Problem statement: Copy out each of the following rows word for word, with no changes.

□ □ □

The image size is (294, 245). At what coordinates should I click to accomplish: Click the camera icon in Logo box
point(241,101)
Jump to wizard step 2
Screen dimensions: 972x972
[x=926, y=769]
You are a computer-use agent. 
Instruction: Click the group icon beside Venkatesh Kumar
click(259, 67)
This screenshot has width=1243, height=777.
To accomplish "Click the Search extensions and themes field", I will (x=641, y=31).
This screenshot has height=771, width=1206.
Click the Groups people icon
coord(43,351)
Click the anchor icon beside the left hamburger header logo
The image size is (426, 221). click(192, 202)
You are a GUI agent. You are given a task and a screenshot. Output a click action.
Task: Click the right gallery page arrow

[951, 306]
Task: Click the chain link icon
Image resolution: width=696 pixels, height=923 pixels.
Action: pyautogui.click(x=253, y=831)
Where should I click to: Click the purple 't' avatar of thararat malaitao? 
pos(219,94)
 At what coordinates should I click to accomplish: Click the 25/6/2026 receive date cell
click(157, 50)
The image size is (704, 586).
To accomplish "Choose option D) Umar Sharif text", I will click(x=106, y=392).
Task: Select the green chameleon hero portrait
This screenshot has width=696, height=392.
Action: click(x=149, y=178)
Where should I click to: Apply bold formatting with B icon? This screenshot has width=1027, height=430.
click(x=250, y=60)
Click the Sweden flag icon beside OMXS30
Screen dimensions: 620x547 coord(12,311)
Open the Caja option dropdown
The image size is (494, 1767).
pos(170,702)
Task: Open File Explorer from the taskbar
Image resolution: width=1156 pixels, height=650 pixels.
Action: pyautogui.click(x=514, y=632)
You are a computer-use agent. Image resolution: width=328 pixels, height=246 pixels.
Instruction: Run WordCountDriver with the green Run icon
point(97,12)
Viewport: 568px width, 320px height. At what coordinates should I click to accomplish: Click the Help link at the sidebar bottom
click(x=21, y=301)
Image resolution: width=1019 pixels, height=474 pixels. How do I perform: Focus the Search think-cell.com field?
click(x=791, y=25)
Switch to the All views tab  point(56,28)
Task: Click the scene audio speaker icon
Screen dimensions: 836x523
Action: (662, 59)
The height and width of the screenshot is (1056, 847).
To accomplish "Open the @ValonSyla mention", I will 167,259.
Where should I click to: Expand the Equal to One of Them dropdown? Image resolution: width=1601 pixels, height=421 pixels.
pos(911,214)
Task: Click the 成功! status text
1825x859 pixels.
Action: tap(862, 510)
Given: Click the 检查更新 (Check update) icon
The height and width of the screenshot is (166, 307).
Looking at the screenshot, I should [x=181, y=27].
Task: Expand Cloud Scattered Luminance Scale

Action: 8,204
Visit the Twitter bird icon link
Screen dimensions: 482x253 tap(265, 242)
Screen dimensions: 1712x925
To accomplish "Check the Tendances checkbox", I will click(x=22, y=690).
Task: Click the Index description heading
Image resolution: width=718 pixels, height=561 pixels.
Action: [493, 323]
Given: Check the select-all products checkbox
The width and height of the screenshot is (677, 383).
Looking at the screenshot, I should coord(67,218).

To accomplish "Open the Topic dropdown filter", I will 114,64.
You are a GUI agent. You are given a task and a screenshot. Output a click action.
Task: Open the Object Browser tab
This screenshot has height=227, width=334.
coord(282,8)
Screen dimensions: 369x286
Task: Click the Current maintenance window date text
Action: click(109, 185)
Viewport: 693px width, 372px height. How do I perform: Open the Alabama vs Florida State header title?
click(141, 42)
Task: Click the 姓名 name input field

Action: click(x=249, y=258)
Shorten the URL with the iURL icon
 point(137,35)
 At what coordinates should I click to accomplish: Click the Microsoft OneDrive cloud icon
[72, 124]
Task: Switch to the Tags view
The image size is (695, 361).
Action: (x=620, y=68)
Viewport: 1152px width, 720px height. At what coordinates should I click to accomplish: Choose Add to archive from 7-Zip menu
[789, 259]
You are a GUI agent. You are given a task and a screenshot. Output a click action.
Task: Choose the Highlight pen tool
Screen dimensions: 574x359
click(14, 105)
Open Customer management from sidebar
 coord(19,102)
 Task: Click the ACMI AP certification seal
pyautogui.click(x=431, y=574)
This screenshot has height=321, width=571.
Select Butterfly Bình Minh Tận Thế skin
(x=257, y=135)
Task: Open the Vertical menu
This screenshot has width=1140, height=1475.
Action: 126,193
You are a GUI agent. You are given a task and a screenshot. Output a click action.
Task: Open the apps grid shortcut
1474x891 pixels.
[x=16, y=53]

□ □ □

Expected answer:
The image size is (294, 245). At what coordinates should I click to accomplish: Click the camera icon in Logo box
point(241,101)
Jump to wizard step 2
Screen dimensions: 972x972
[x=926, y=769]
You are a computer-use agent. 
Instruction: Click the group icon beside Venkatesh Kumar
click(259, 67)
This screenshot has width=1243, height=777.
To accomplish "Click the Search extensions and themes field", I will (x=641, y=31).
This screenshot has height=771, width=1206.
Click the Groups people icon
coord(43,351)
Click the anchor icon beside the left hamburger header logo
The image size is (426, 221). click(192, 202)
You are a GUI agent. You are given a task and a screenshot. Output a click action.
Task: Click the right gallery page arrow

[951, 306]
Task: Click the chain link icon
Image resolution: width=696 pixels, height=923 pixels.
Action: pyautogui.click(x=253, y=831)
Where should I click to: Click the purple 't' avatar of thararat malaitao? 
pos(219,94)
 At what coordinates should I click to accomplish: Click the 25/6/2026 receive date cell
click(157, 50)
The image size is (704, 586).
To accomplish "Choose option D) Umar Sharif text", I will click(x=106, y=392).
Task: Select the green chameleon hero portrait
This screenshot has width=696, height=392.
Action: click(x=149, y=178)
Where should I click to: Apply bold formatting with B icon? This screenshot has width=1027, height=430.
click(x=250, y=60)
Click the Sweden flag icon beside OMXS30
Screen dimensions: 620x547 coord(12,311)
Open the Caja option dropdown
The image size is (494, 1767).
pos(170,702)
Task: Open File Explorer from the taskbar
Image resolution: width=1156 pixels, height=650 pixels.
Action: pyautogui.click(x=514, y=632)
You are a computer-use agent. Image resolution: width=328 pixels, height=246 pixels.
Instruction: Run WordCountDriver with the green Run icon
point(97,12)
Viewport: 568px width, 320px height. At what coordinates should I click to accomplish: Click the Help link at the sidebar bottom
click(x=21, y=301)
Image resolution: width=1019 pixels, height=474 pixels. How do I perform: Focus the Search think-cell.com field?
click(x=791, y=25)
Switch to the All views tab  point(56,28)
Task: Click the scene audio speaker icon
Screen dimensions: 836x523
Action: (662, 59)
The height and width of the screenshot is (1056, 847).
To accomplish "Open the @ValonSyla mention", I will 167,259.
Where should I click to: Expand the Equal to One of Them dropdown? Image resolution: width=1601 pixels, height=421 pixels.
pos(911,214)
Task: Click the 成功! status text
1825x859 pixels.
Action: tap(862, 510)
Given: Click the 检查更新 (Check update) icon
The height and width of the screenshot is (166, 307).
Looking at the screenshot, I should [x=181, y=27].
Task: Expand Cloud Scattered Luminance Scale

Action: 8,204
Visit the Twitter bird icon link
Screen dimensions: 482x253 tap(265, 242)
Screen dimensions: 1712x925
To accomplish "Check the Tendances checkbox", I will click(x=22, y=690).
Task: Click the Index description heading
Image resolution: width=718 pixels, height=561 pixels.
Action: [493, 323]
Given: Check the select-all products checkbox
The width and height of the screenshot is (677, 383).
Looking at the screenshot, I should coord(67,218).

To accomplish "Open the Topic dropdown filter", I will 114,64.
You are a GUI agent. You are given a task and a screenshot. Output a click action.
Task: Open the Object Browser tab
This screenshot has height=227, width=334.
coord(282,8)
Screen dimensions: 369x286
Task: Click the Current maintenance window date text
Action: click(109, 185)
Viewport: 693px width, 372px height. How do I perform: Open the Alabama vs Florida State header title?
click(141, 42)
Task: Click the 姓名 name input field

Action: click(x=249, y=258)
Shorten the URL with the iURL icon
 point(137,35)
 At what coordinates should I click to accomplish: Click the Microsoft OneDrive cloud icon
[72, 124]
Task: Switch to the Tags view
The image size is (695, 361).
Action: (x=620, y=68)
Viewport: 1152px width, 720px height. At what coordinates should I click to accomplish: Choose Add to archive from 7-Zip menu
[789, 259]
You are a GUI agent. You are given a task and a screenshot. Output a click action.
Task: Choose the Highlight pen tool
Screen dimensions: 574x359
click(14, 105)
Open Customer management from sidebar
 coord(19,102)
 Task: Click the ACMI AP certification seal
pyautogui.click(x=431, y=574)
This screenshot has height=321, width=571.
Select Butterfly Bình Minh Tận Thế skin
(x=257, y=135)
Task: Open the Vertical menu
This screenshot has width=1140, height=1475.
Action: 126,193
You are a GUI agent. You are given a task and a screenshot. Output a click action.
Task: Open the apps grid shortcut
1474x891 pixels.
[x=16, y=53]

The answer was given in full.